Tarefa A =
Com base no excerto sobre o livro Spin, responda às perguntas a seguir, marcando cada resposta como a respectiva pergunta.
(i) Que prêmio o livro recebeu?
(ii) Quantas páginas tem o livro?
(iii) Que elemento o excerto acrescenta à classificação feita pelo Publishers Weekly?
Tarefa B =
Liste todas as categorias que, segundo o excerto sobre o livro Spin, a resenha do Publishers Weekly atribui à obra.
Tarefa C =
Retome o excerto sobre o livro Spin e prossiga a partir de sua última frase.

Excerto =

_ _ _ _ _ _ _

Spin - Robert Charles Wilson
Animado por uma crítica bem positiva de Darwinia publicada pelo Omnilândia, resolvi ler Spin, do Robert Charles Wilson, ganhador do Hugo Award de melhor romance este ano. Não é um livro perfeito, mas é compulsivamente devorável: 450 páginas que voam a uma velocidade vertiginosa, de se virar as páginas sem ligar para o nascer do Sol, e pela perspectiva de um dia arruinado pelo sono.
A resenha do Publishers Weekly, que geralmente conta a história do livro inteira (não leiam), categoriza Spin como uma mistura de thriller de ficção científica, tenra história de amor, conflito entre pai e filho, parábola ecológica e fábula apocalíptica. É basicamente isso, mas eu acrescentaria um elemento de thriller político, ainda que discreto. Se for partir para as categorias típicas de ficção científica, é mais ou menos uma história de primeiro contato, e tematicamente uma exploração da insignificância do ser humano diante da magnitude do universo. Trivial, em se tratando de ficção científica. Mas funciona tão bem, e tem umas idéias tão interessantes, que é difícil não se sentir engolido pelo livro.

_ _ _ _ _ _ _

Trecho de dados =
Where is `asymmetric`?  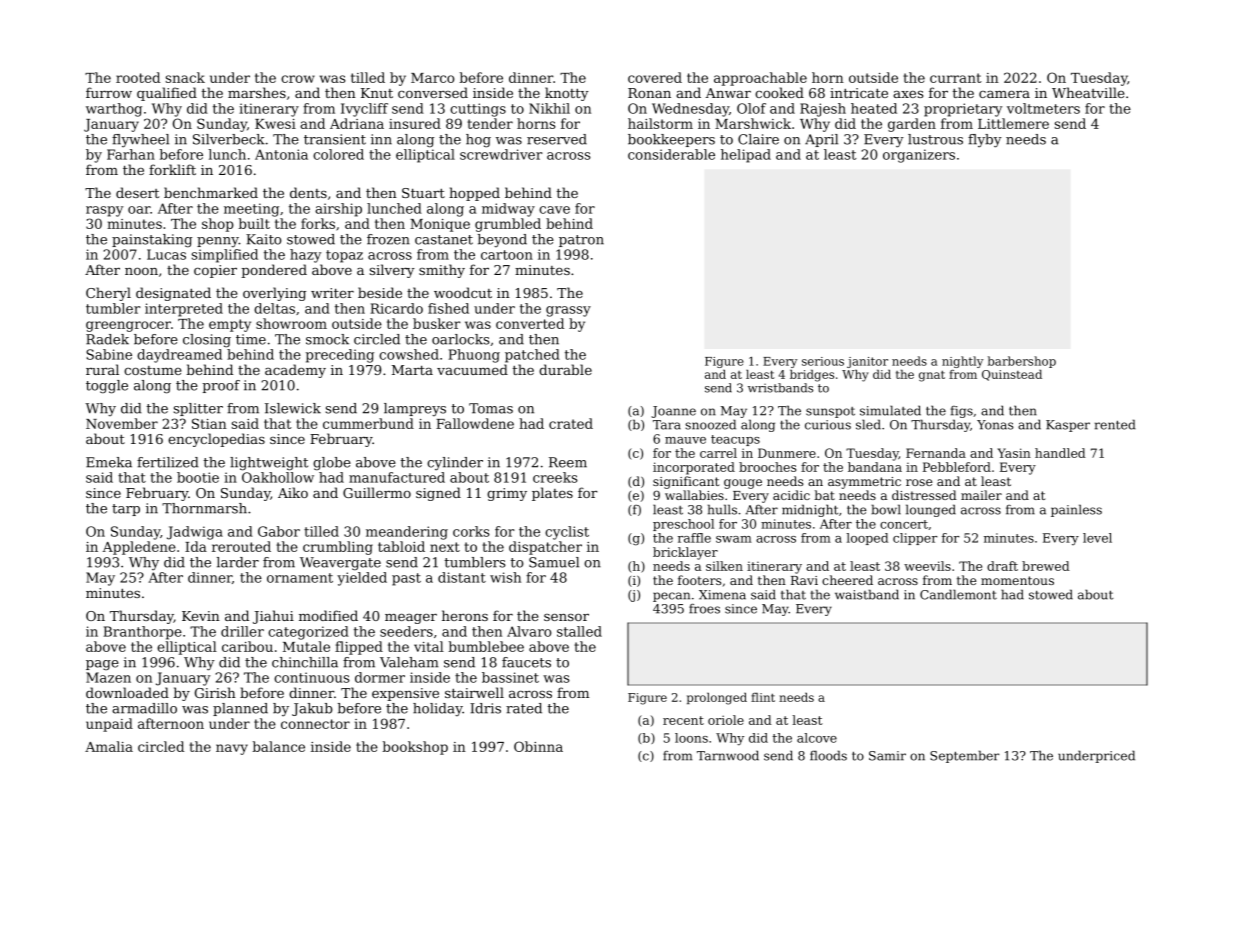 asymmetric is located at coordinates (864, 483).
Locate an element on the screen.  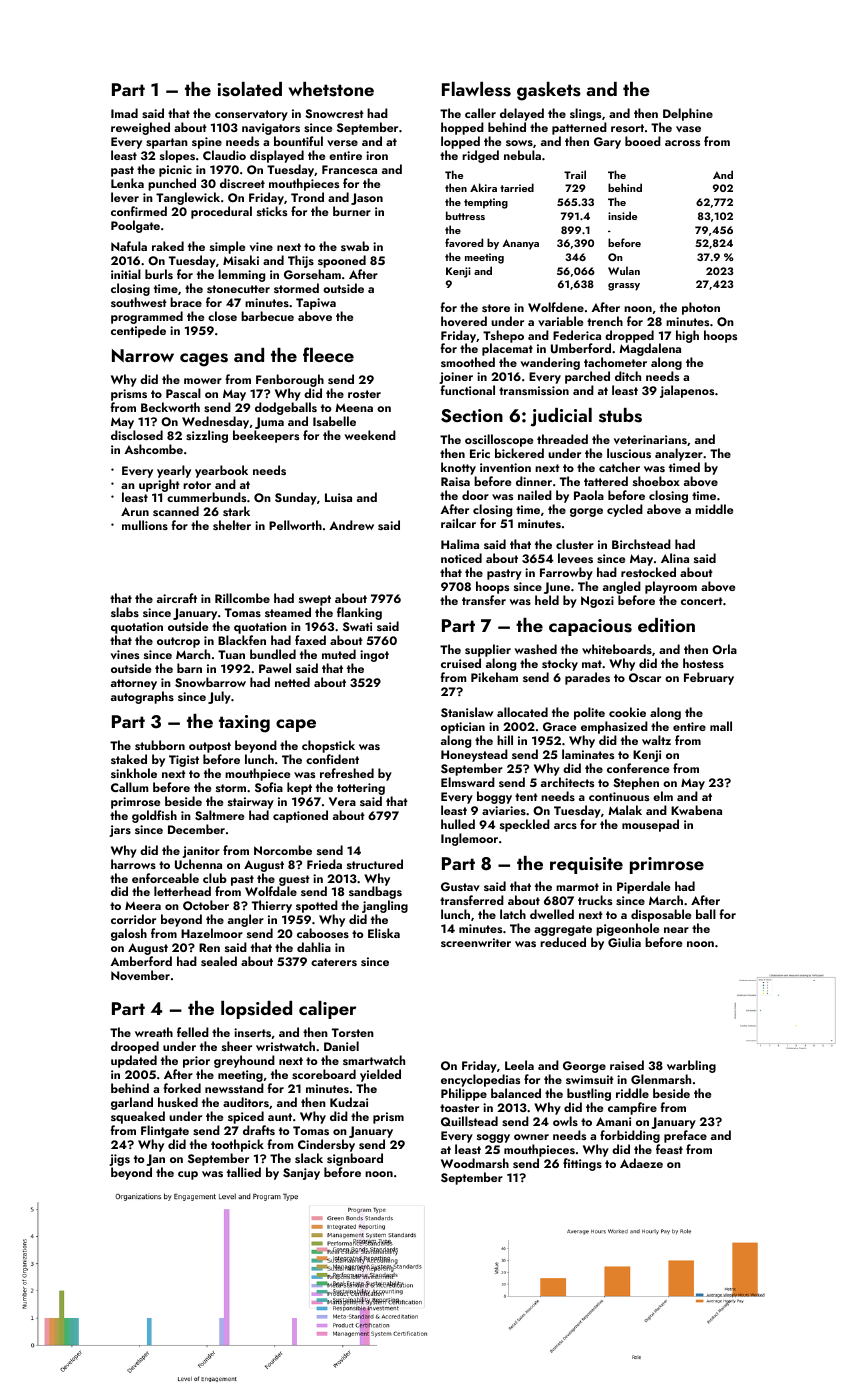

_ _ _ _ _ _ _

Resposta A =
(i) O Hugo Award de melhor romance.
(ii) 450 páginas.
(iii) Um elemento de thriller político, ainda que discreto.

Resposta B =
- Thriller de ficção científica
- Tenra história de amor
- Conflito entre pai e filho
- Parábola ecológica
- Fábula apocalíptica

Resposta C =
A estrutura é organizada em torno de uma dicotomia microcosmo/macrocosmo, com o microcosmo sendo um drama familiar envolvendo três personagens, e o macrocosmo constituindo, efetivamente, o núcleo de ficção científica da história. Wilson vai arremessando o leitor de um para o outro, buscando uma síntese que, suspeita-se de início, não vai ocorrer. Mas ocorre. O final poderia não ter vindo e tudo poderia ter ficado sem explicação. Ao final, entretanto, apesar de não se saber com muitos detalhes de algumas particularidades dos eventos ocorridos, sabe-se perfeitamente o aconteceu. O que irá acontecer, e o significado mais profundo de tudo (com o macrocosmo se transformando em um possível microcosmo), já fogem ao alcance do livro. Não importa, não é o propósito de Wilson. Pode-se dizer que o livro seja um grande set-up, um trabalho muito bem-feito de world-building para fundamentar outras obras. No fundo é isso mesmo, já que Axis, próximo livro de Wilson, será situado no mesmo universo (talvez seja necessário escrever universo em maiúsculas, UNIVERSO). Mas é um livro que se sustenta sozinho, e que não exige futuros desenvolvimentos. O estrago já está feito, no bom sentido.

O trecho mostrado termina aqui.